4. In paragraphs 18 onwards she dealt with the issue of the rights of the appellant under Article 8 of the ECHR, concluding that the removal of the appellant would not be an infringement of those rights.

5. She therefore, having found that the appellant did not meet the requirements of the Rules dismissed the appeal on both immigration and human rights grounds.

6. The appellant appealed, arguing that the respondent had not followed the policies set out in the respondent’s letter of 19 May 2011 which had stated that during a trial stage applicants should be contacted when mandatory evidence was missing from their applications and that the applicant would be given an opportunity to provide this. The grounds relied on the determination in the case of Rodriguez (flexible policy) [2013 UKUT 42 (IAC). The grounds stated that the relevant 28 day period was between 2 July 2012 and 30 July 2012 as the application was made on 31 July. As the appellant had not produced the bank statements after 13 July it appeared to be argued that the Secretary of State should have requested the bank statements for the period to 30 July 2012 and it was claimed that those would have shown that the appellant had met the maintenance requirements of the Rules.

7. The grounds also claimed that the decision on the issue of the private life of the appellant was wrong.

8. At the hearing of the appeal before me Mr Ifere referred to the grounds of appeal and to the determination in Rodriguez although he did not have a copy of that determination to place before me.

9. In reply Mr Parkinson stated that the reality was that the appellant was required to produce bank statements covering a 28 day period ending not earlier than 31 days before the date of the application. The bank statements which the appellant had submitted did cover a 28 day period and therefore there was nothing to indicate that any bank statement was missing and therefore there was no lacuna in the evidence on which the application of the policy set out in the letter of 19 May 2011 could bite. The reality was that the appellant had produced bank statements for the requisite period and they showed that she did not meet the requirements of the Rules. There was therefore no requirement for further evidence.

10. He added, in reply to Mr Ifere’s claim that it had not been conceded at the hearing of the appeal that the appellant could not meet the requirements of the Rules that the Presenting Officer’s note of the hearing recorded that Mr Ifere had made that concession.

11. Mr Ifere, in reply, merely stated that had the bank statements for the period immediately before the application been requested the appellant would have been able to show that she met the requirements of the Rules.

12. I consider there is no material error of law in the determination of the First-tier Judge. The reality is that the judge had before her bank statements for the relevant period. I consider that what was written in the determination, which is echoed by the note of the Presenting Officer did accurately reflect the fact that it was conceded at he hearing of the appeal in the First-tier that the appeal could not succeed under the Immigration Rules. It is clear that there were no lacunae in the bank statements which were produced which should have triggered an inquiry by the respondent as to the existence of further monies.

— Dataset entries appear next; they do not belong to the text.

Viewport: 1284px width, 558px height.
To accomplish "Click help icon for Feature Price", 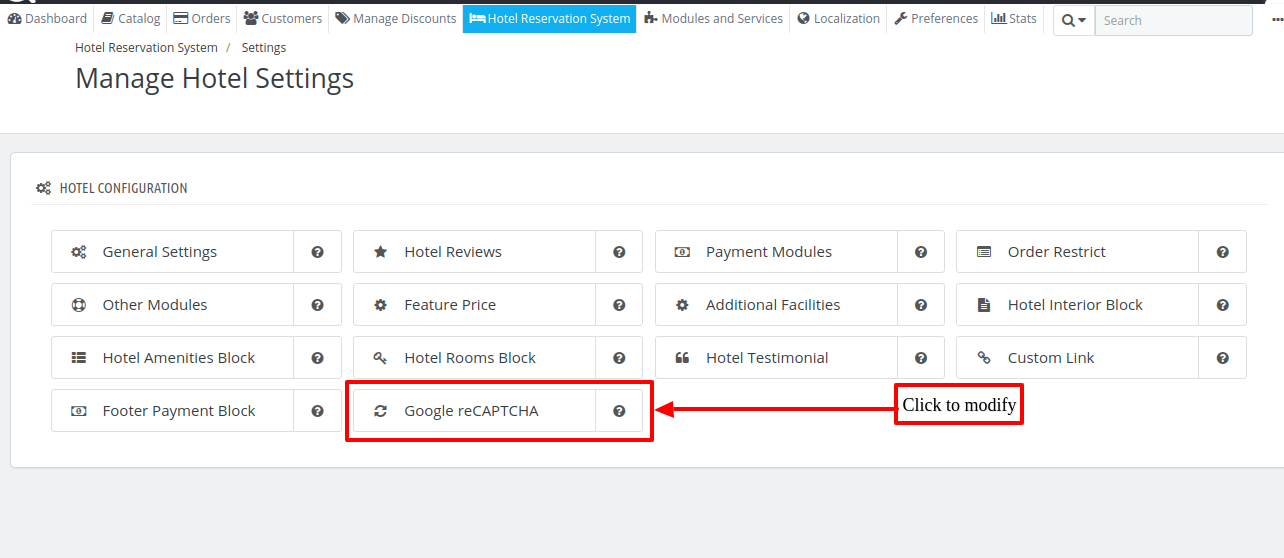I will pyautogui.click(x=619, y=305).

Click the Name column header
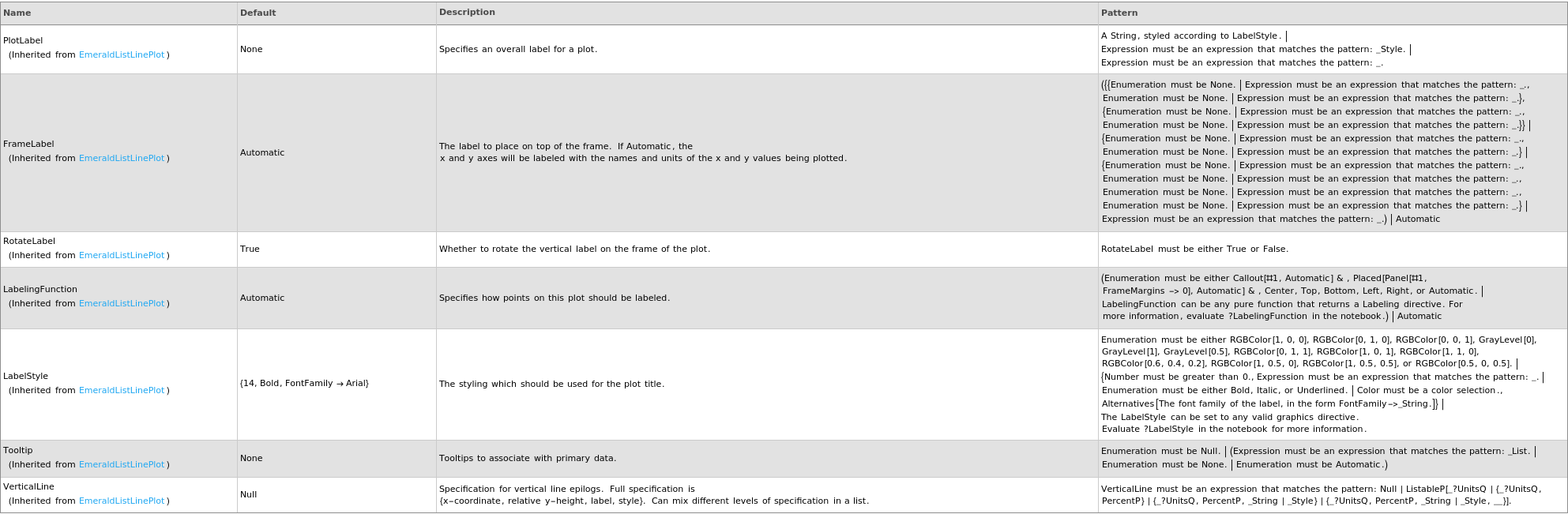click(x=17, y=13)
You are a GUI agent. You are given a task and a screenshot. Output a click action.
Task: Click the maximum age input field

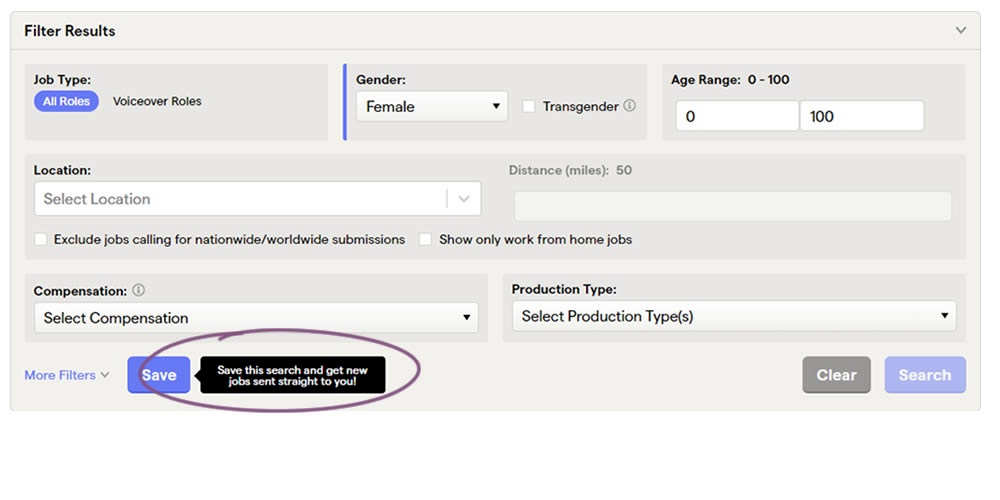pyautogui.click(x=861, y=116)
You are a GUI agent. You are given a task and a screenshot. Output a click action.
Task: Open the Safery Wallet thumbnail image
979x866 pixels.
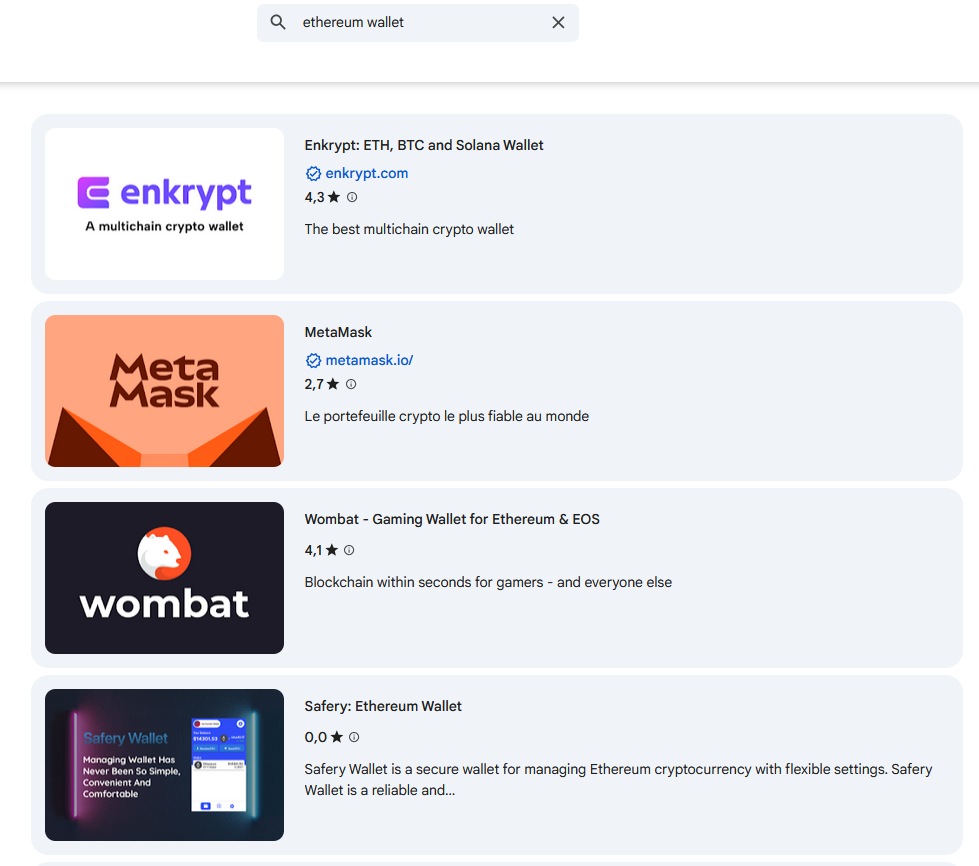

13. I further consider that the Immigration Judge dealt properly with the issue of the rights of the appellant under Article 8 of the ECHR taking into account the fact that the appellant had now been in Britain for a number of years and who had obtained the qualifications which she had set out to obtain when she was initially granted entry clearance. The judge had taken into account the friendships which the appellant would have made here as well as her relationship with her boyfriend.

14. I therefore find that there is no material error of law in the determination of the Immigration Judge and that her decision dismissing this appeal on both immigration and human rights grounds shall stand.